Jones Lange LaSalle Income Property Trust, Inc., a Maryland corporation (the “Corporation”), is issuing to you, subject to acceptance by the Corporation, the number of shares of its common stock (the “Existing Shares”) set forth in your subscription agreement with the Corporation. Upon the proper filing by the Corporation of the Second Articles of Amendment and Restatement (the “Second Amended and Restated Charter”) with the Maryland State Department of Assessments and Taxation, the Existing Shares will change in to Class E shares of common stock (the “Class E Shares”), which will subsequently convert into Class M shares of common stock (the “Class M Shares”, and together with the Existing Shares and the Class E Shares, the “Shares”) pursuant to the terms of the Second Amended and Restated Charter. The Shares do not, and will not, have physical certificates. Instead, the Shares are, and will be, recorded on the books and records of the Corporation or the Corporation’s transfer agent, and this notice is given to you of certain information relating to such shares. All capitalized terms not defined herein have the meanings defined in the Corporation’s charter, as the same may be amended from time to time, a copy of which, including the restrictions on transfer and ownership, will be furnished to each holder of shares of stock of the Corporation on request and without charge. Requests for such a copy may be directed to the Secretary of the Corporation at its principal office.

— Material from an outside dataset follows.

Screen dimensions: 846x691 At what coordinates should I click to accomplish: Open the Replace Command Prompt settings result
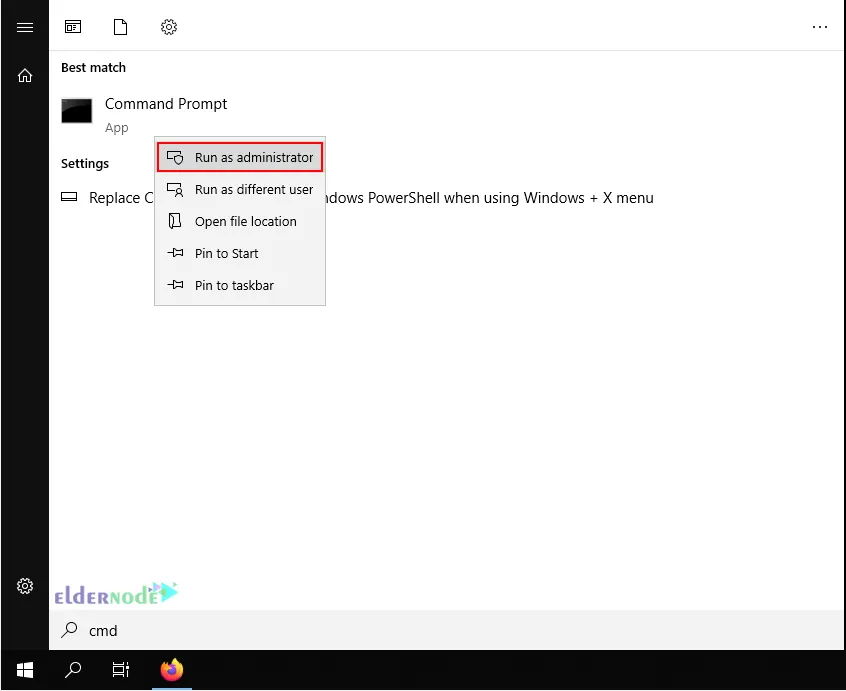coord(500,198)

The Corporation has the authority to issue shares of stock of more than one class. Upon the request of any stockholder, and without charge, the Corporation will furnish a full statement of the information required by Section 2-211 of the Maryland General Corporation Law with respect to certain restrictions on ownership and transferability, the designations and any preferences, conversion and other rights, voting powers, restrictions, limitations as to dividends and other distributions, qualifications, and terms and conditions of redemption of the shares of each class of stock which the Corporation has authority to issue, the differences in the relative rights and preferences between the shares of each series to the extent set, and the authority of the Board of Directors to set such rights and preferences of subsequent series. Such requests must be made to the Secretary of the Corporation at its principal office.